Esther McCready grew up in a family of four children; her mother was a housekeeper for priests at Saint Williams of York and her father was a laborer. She knew as a very young child that she wanted to be a nurse. Ms. McCready grew up in East Baltimore and attended Dunbar High School - one of only two high schools attended by African Americans at the time. She worked as a nurse's aid at Sinai Hospital for several years during high school.

Ms. McCready was raised in a world where segregation was commonplace, where discrimination was a fact of life, where bigotry was prevalent. Opportunities that her White counterparts could access were simply unavailable to her. At that time, the University of Maryland Nursing School did not admit "Negroes".

Although fully qualified to attend the University of Maryland School of Nursing, in order to pursue her desire to become a nurse, Ms. McCready was expected to attend a regional black nursing school at Tennessee's Meharry Medical College.
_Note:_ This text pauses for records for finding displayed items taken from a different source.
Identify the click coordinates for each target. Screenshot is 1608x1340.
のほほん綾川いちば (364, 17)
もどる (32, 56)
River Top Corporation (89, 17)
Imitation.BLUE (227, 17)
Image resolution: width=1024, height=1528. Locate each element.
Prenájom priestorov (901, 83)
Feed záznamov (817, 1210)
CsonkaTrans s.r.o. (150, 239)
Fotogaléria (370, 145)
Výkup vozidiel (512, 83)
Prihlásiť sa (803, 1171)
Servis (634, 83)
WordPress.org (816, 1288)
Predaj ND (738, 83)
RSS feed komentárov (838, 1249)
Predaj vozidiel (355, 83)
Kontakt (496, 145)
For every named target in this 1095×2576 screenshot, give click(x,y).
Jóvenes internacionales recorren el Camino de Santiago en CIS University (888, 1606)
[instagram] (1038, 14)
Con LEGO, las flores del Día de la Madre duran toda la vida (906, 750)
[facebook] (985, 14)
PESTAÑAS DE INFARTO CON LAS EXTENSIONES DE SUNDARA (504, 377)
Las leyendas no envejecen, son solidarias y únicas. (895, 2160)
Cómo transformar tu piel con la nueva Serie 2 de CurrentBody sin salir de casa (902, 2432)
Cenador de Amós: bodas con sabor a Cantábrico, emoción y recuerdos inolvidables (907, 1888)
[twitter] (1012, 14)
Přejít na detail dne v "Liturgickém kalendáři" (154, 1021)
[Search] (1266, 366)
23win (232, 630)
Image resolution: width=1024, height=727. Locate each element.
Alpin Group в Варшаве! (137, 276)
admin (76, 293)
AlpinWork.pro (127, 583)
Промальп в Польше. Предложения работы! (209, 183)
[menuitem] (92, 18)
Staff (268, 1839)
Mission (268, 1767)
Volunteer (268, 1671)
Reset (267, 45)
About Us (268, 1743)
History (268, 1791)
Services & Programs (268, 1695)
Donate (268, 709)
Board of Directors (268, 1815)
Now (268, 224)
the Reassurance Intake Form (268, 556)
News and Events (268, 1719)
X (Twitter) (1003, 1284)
Upon the initial denial of admission and with the help of the NAACP civil rights giants Charles Hamilton Houston, Donald Gaines Murray and Thurgood Marshall, she sued for admission to Maryland's school. On April 14, 1950, the Maryland Court of Appeals ruled in favor of Esther McCready. She finally won the right to attend the University of Maryland School of Nursing. Her case opened the way for African Americans not only at the University's School of Nursing, but also at the other professional schools, as well as the undergraduate school at College Park.

During her years at the UM School of Nursing, Ms. McCready faced students who were hostile to her, professors who ignored her, and supervisors who attempted to sabotage her work. Through it all, she maintained a quiet dignity and determination that could not be defeated.

Upon graduation in 1953, she passed her State Nursing Boards on her first attempt and began a career that included nursing, teaching, and public speaking. Ms. McCready worked for the Druid Health Center and was the Head Nurse at Morgan State University. She served in several health care institutions in New York, including Post-Operative Recovery at Cornell Medical Center and the Emergency Room at Harlem Hospital, and worked on campus at New York University.

Ms. McCready is one of the University of Maryland School of Nursing's most distinguished alumni. As the first African American to attend the UM School of Nursing she stands as a trailblazer; her courage and determination helped open doors for generations of aspiring African American nursing students.

Ms. McCready holds a master's degree in music from the Manhattan School of Music. She sang in the chorus of the Metropolitan Opera's Production of Porgy and Bess. She traveled as a member of an ensemble of opera singers who toured with the Metropolitan Opera diva Grace Bumbry in the United States and Europe. 

Ms. McCready also taught general education curriculum in the New York Public School system for seventeen years, and was teacher to actress Raven Symone of the Cosby Show for two years. She continues to serve on the University of Maryland School of Nursing's Board of Visitors.

Biography courtesy of the Maryland Commission for Women, 2004.